Data from in vitro and in vivo models suggest that malnutrition and stress trigger adaptive responses, leading to small for gestational age (SGA) blastocysts with fewer cell numbers. These stress responses are initially adaptive, but become maladaptive with increasing stress exposures. The common stress responses of the blastocyst-derived stem cells, pluripotent embryonic and multipotent placental trophoblast stem cells (ESCs and TSCs), are decreased growth and potency, and increased, imbalanced and irreversible differentiation. SGA embryos may fail to produce sufficient antiluteolytic placental hormone to maintain corpus luteum progesterone secretion that provides nutrition at the implantation site. Myriad stress inputs for the stem cells in the embryo can occur in vitro during in vitro fertilization/assisted reproductive technology (IVF/ART) or in vivo.
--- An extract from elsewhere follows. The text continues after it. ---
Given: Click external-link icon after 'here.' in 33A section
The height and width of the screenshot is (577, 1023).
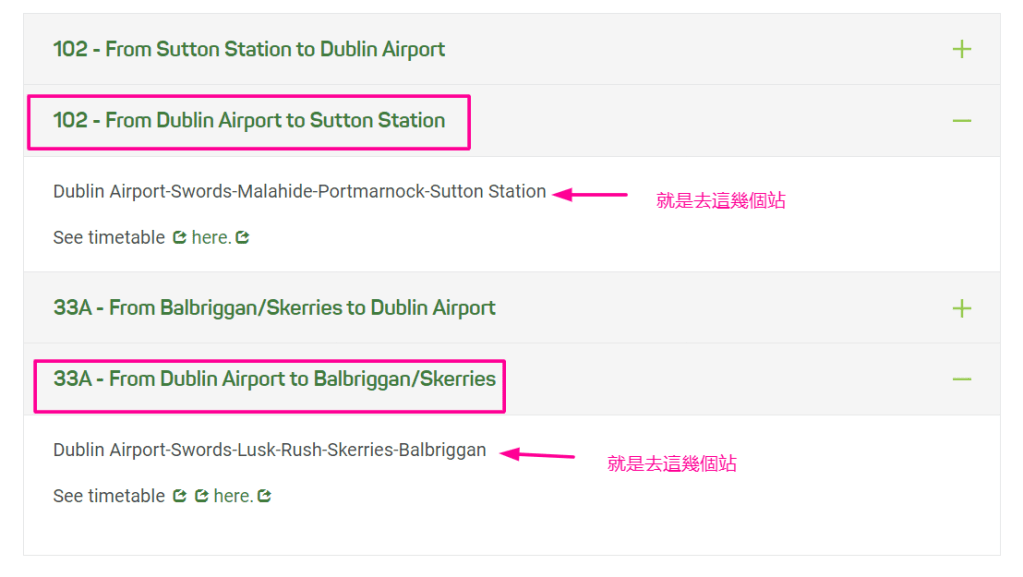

Paradoxically, stresses that diminish stem cell growth lead to a higher level of differentiation simultaneously which further decreases ESC or TSC numbers in an attempt to functionally compensate for fewer cells. In addition, prolonged or strong stress can cause irreversible differentiation. Resultant stem cell depletion is proposed as a cause of miscarriage via a "quiet" death of an ostensibly adaptive response of stem cells instead of a reactive, violent loss of stem cells or their differentiated progenies.